The men were arrested on suspicion of trespassing. Starbucks did not press charges and they were released.
In a separate interview with The Associated Press, Mr. Nelson said he wondered if he would make it home alive.
“Anytime I’m encountered by cops, I can honestly say it’s a thought that runs through my mind,” he said. “You never know what’s going to happen.”
The men said on “Good Morning America” that they hoped the incident would spur a dialogue about race. “I want to make sure that this situation doesn’t happen again,” Mr. Robinson said. “What I want is for young men to not be traumatized by this, and instead motivated, inspired.”
Mr. Nelson said he hoped the episode would inspire black people “to really stand up and show your greatness, and that you are not judged by the color of your skin as our ancestors were.”
“This is something that has been going on for years and everyone’s blind to it,” he added. “But they know what’s going on, if you get what I mean.”
In a news conference on Thursday, Commissioner Richard Ross Jr. of the Philadelphia Police Department apologized to the two men and said the episode warranted a policy change.

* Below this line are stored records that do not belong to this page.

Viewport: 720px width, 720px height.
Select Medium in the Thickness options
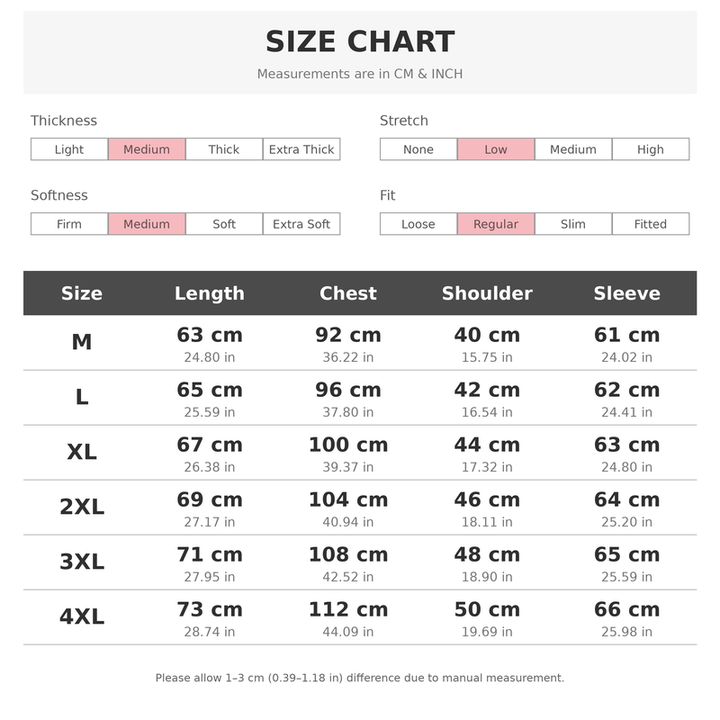147,149
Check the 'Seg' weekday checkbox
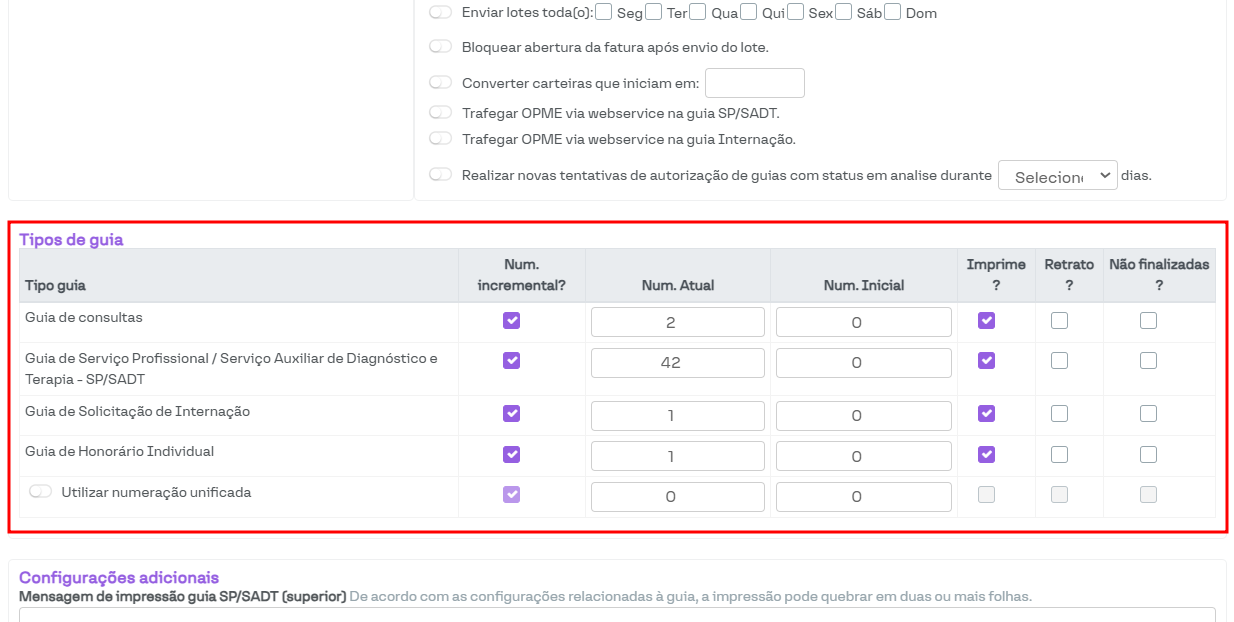The width and height of the screenshot is (1234, 622). tap(603, 13)
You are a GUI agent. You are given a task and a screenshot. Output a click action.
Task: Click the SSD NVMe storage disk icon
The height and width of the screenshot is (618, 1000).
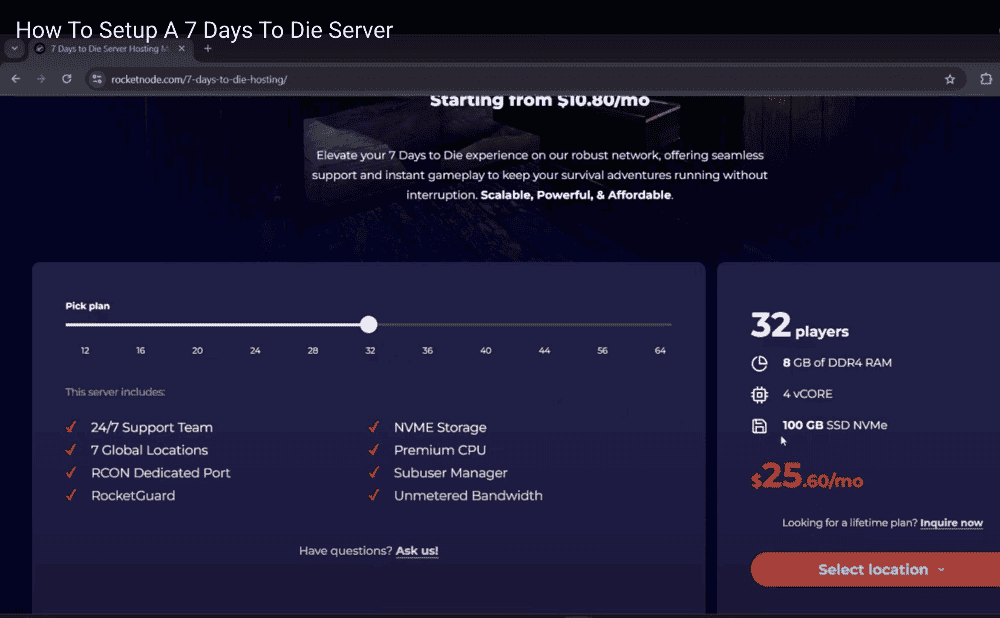click(x=759, y=426)
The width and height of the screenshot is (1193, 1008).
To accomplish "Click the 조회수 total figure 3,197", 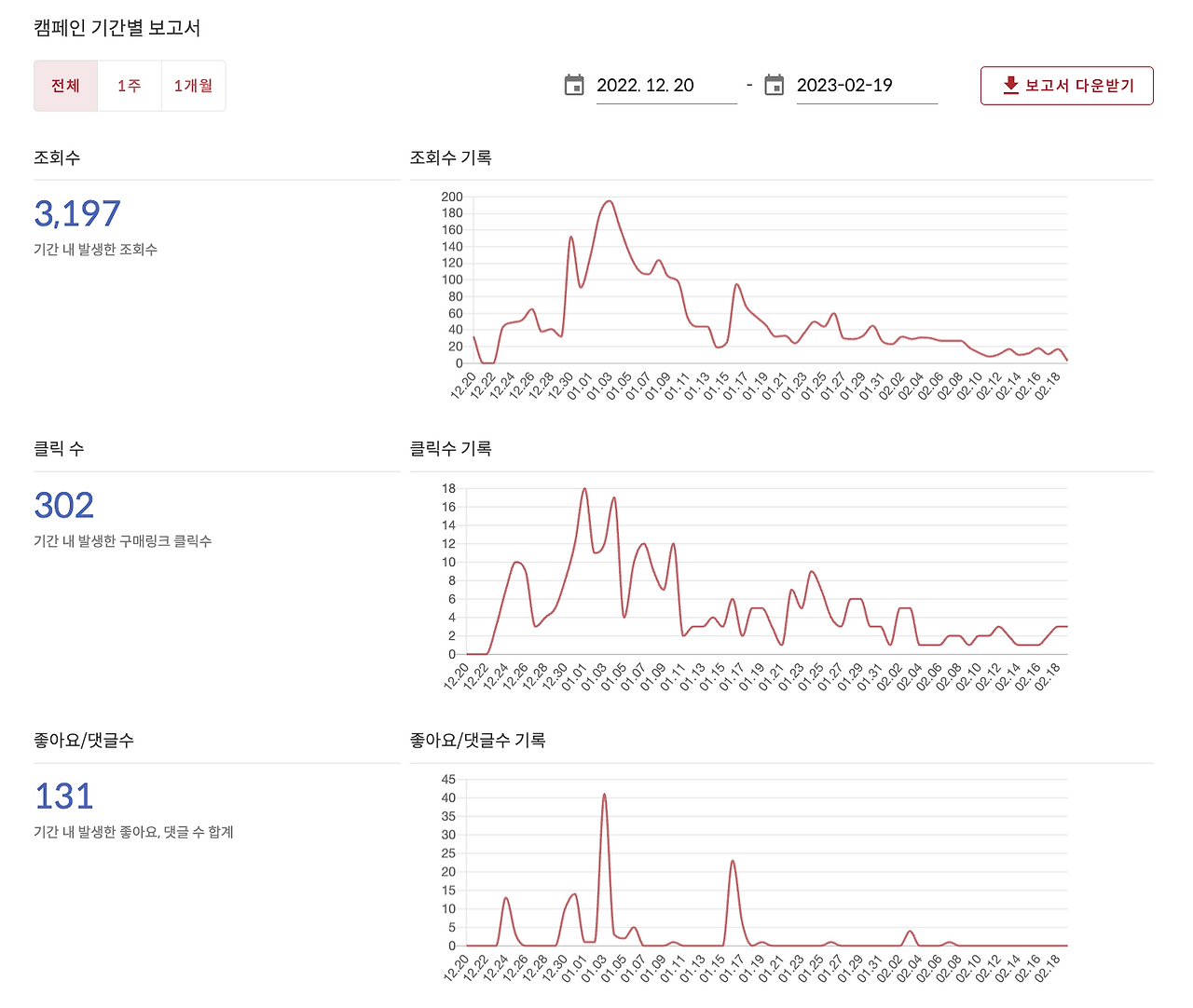I will click(x=77, y=213).
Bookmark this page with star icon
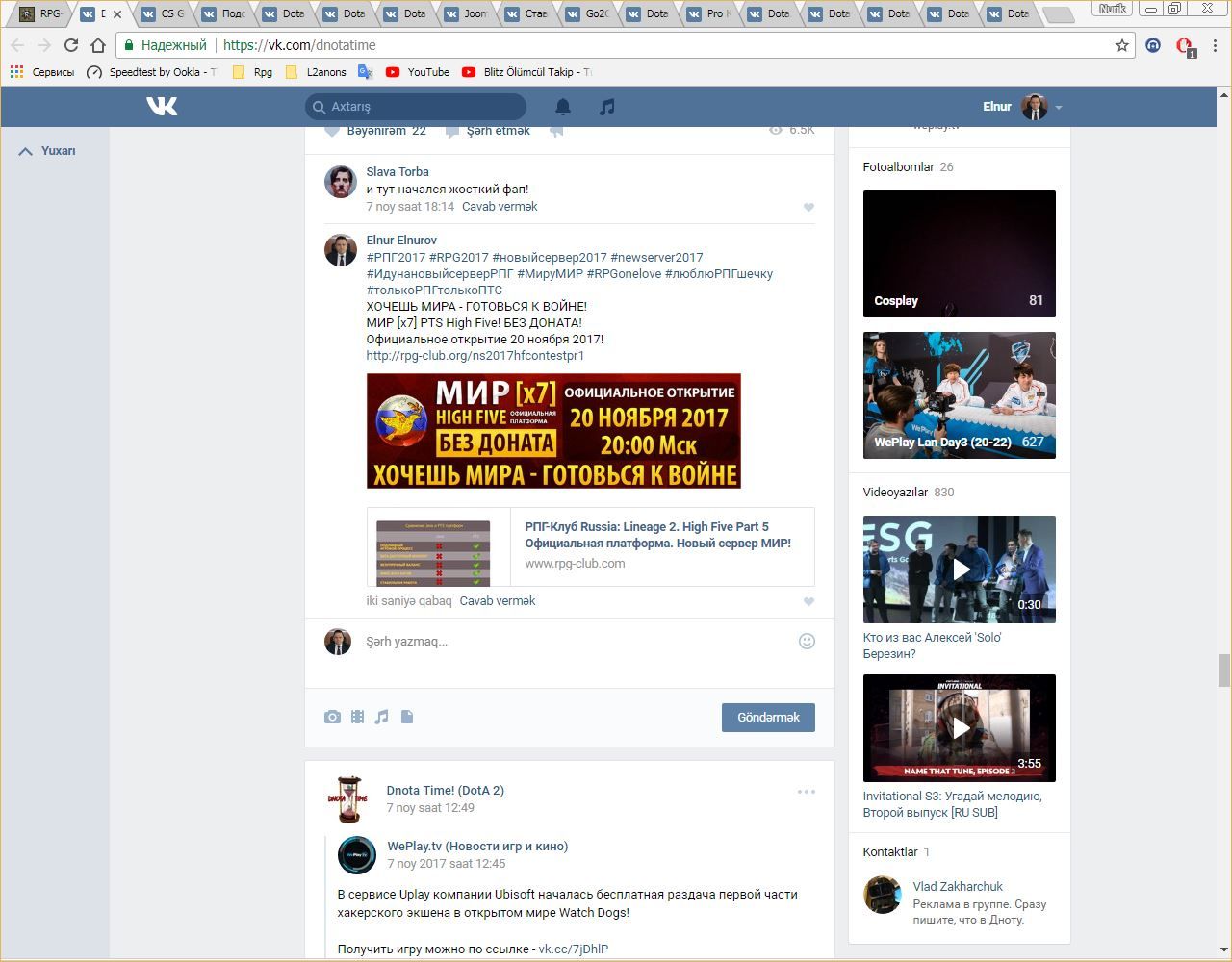Image resolution: width=1232 pixels, height=962 pixels. coord(1121,45)
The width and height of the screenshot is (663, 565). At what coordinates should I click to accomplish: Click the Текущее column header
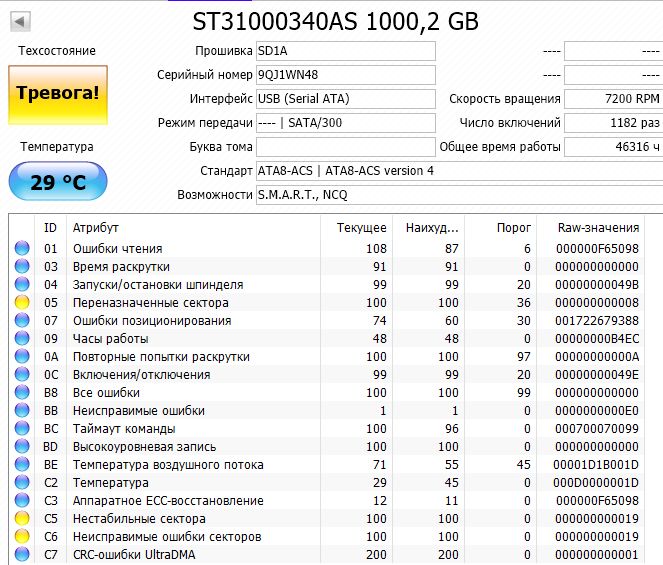click(361, 228)
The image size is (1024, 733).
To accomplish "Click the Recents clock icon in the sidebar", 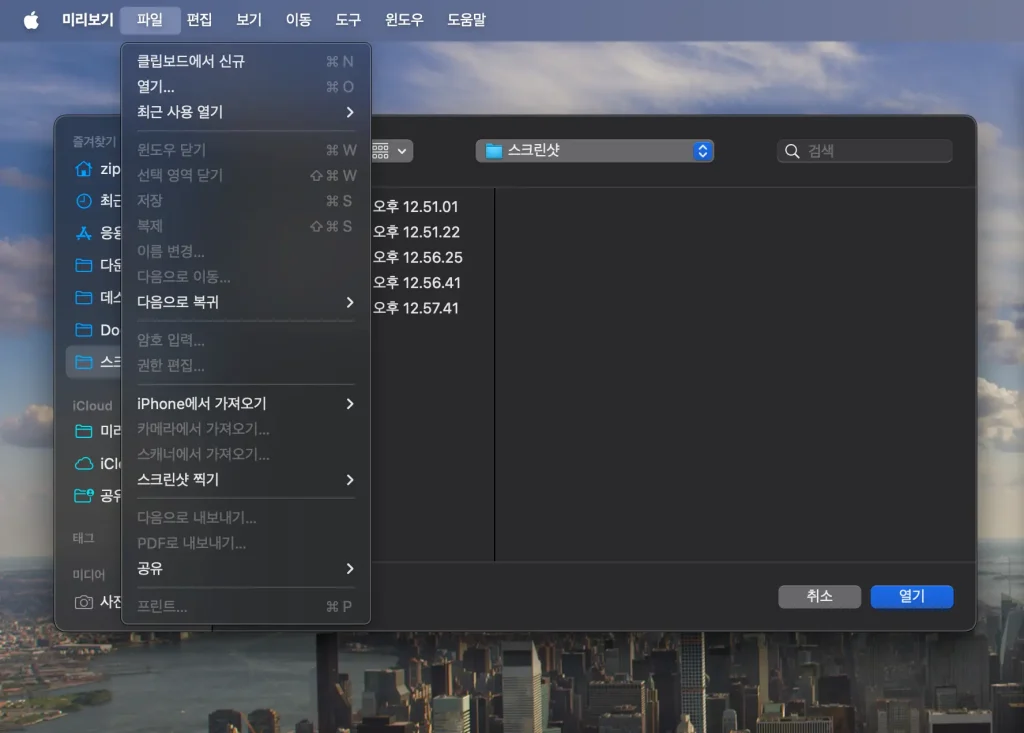I will (84, 201).
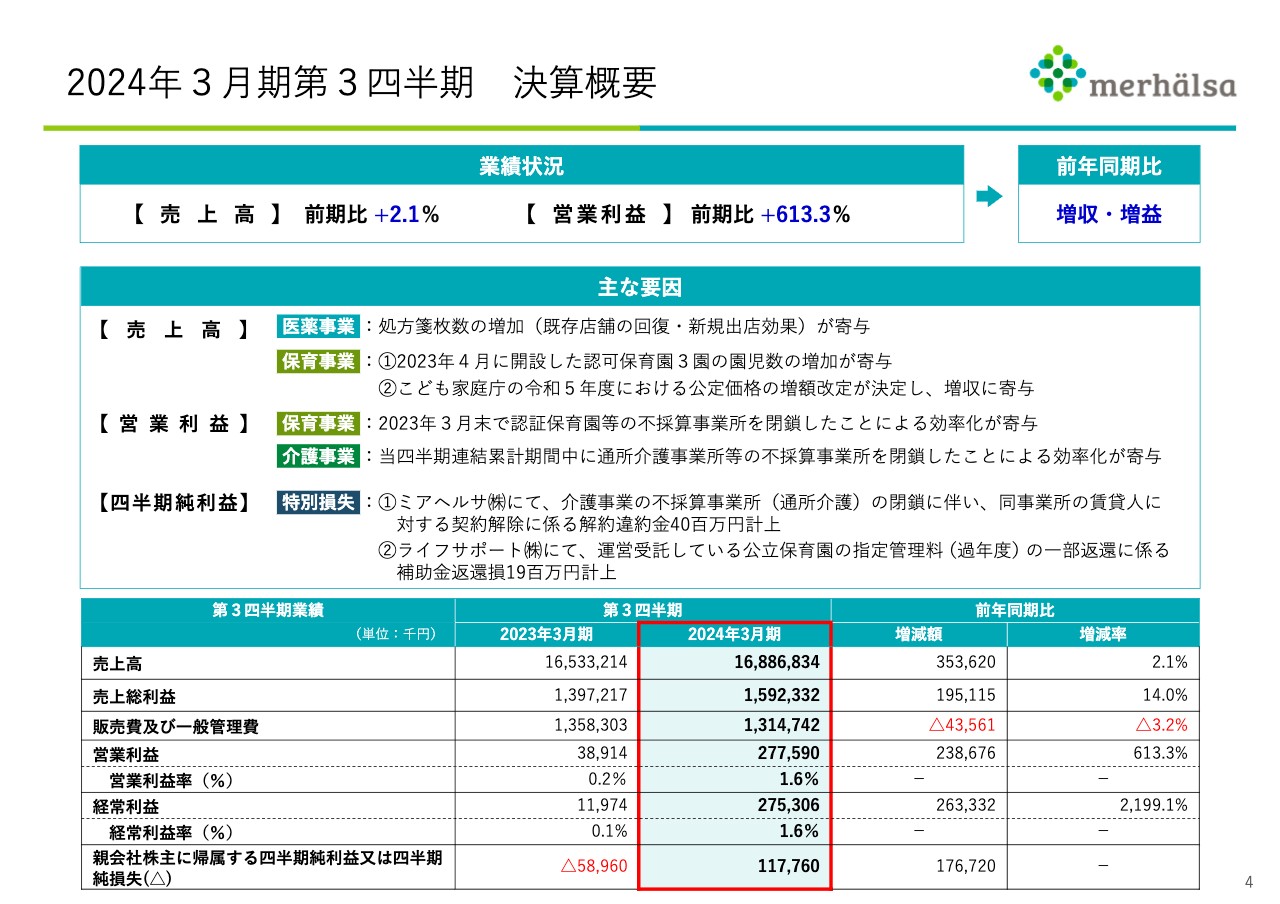
Task: Click the 保育事業 badge next to 営業利益
Action: (317, 423)
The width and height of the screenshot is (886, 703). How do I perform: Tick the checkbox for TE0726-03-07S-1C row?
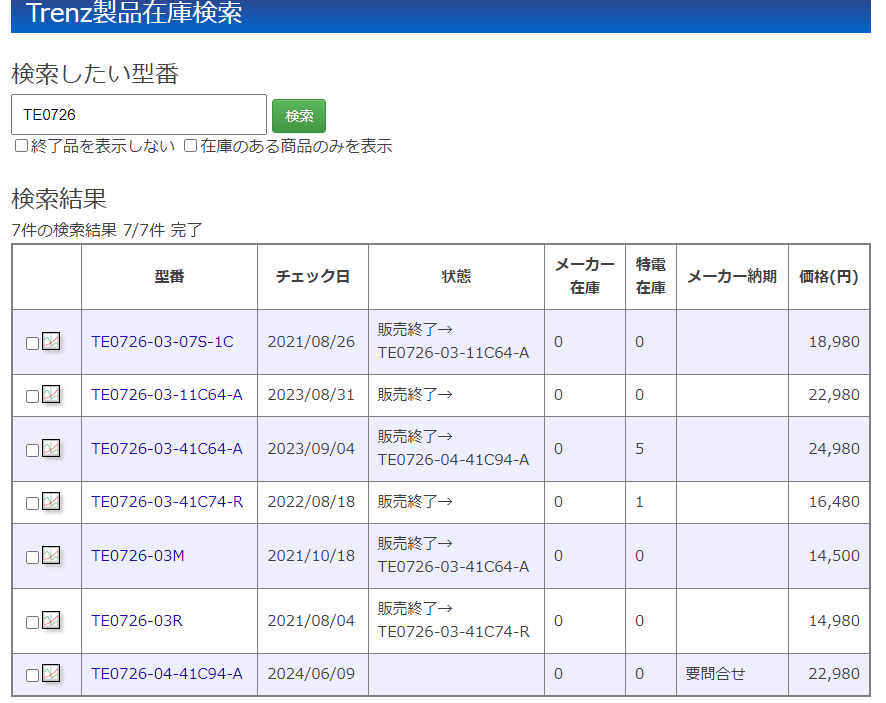click(x=32, y=343)
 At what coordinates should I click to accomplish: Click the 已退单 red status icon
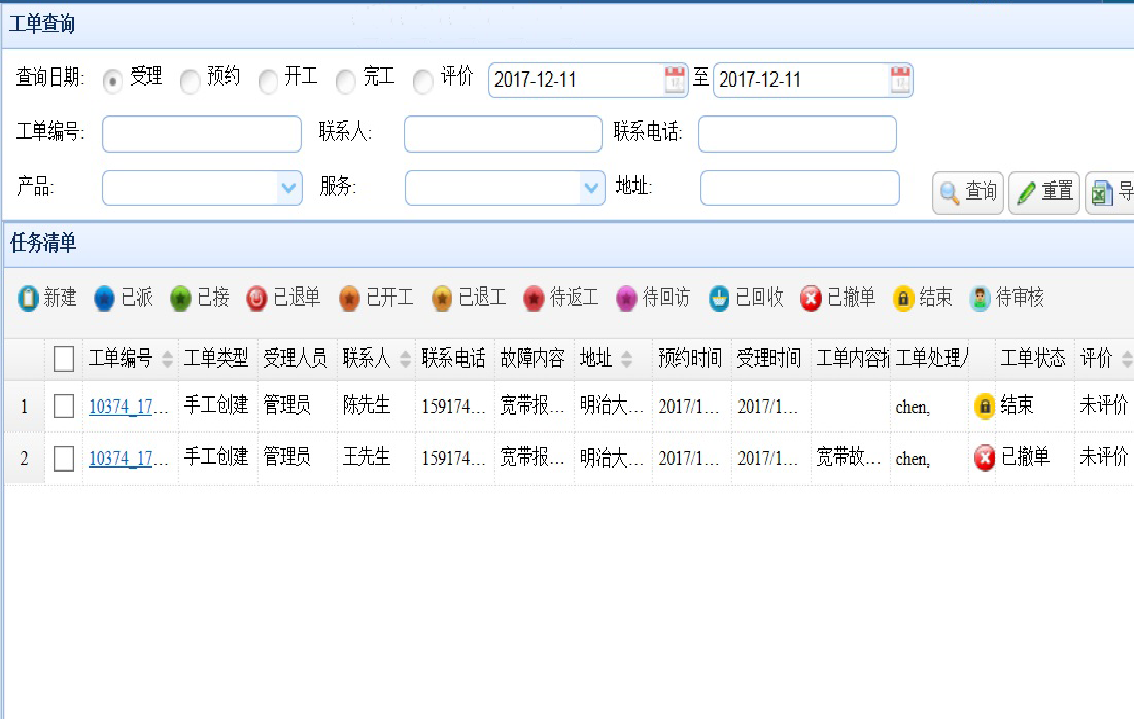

He also suggested that the officers might not have been aware that Starbucks, which has more than 8,000 stores nationwide, presents itself as a meeting place where people can linger.
“They were put in some ways in an untenable position,” he said. “You can’t expect them to walk into every business and intuitively know what every policy is.”
The Starbucks employee who asked the men to leave is no longer working there. The chain’s chief executive, Kevin R. Johnson, said this week that what happened to the men was wrong.
“It’s my responsibility to understand what happened and what led to that, and ensure that we fix it,” Mr. Johnson said.
Starbucks has announced it will close its stores in the United States on May 29 to give anti-bias training to 175,000 employees.
The scene was recorded in a video that has been viewed more than 11 million times on Twitter. The arrests prompted a #BoycottStarbucks campaign and protests at the store, in Philadelphia’s Center City.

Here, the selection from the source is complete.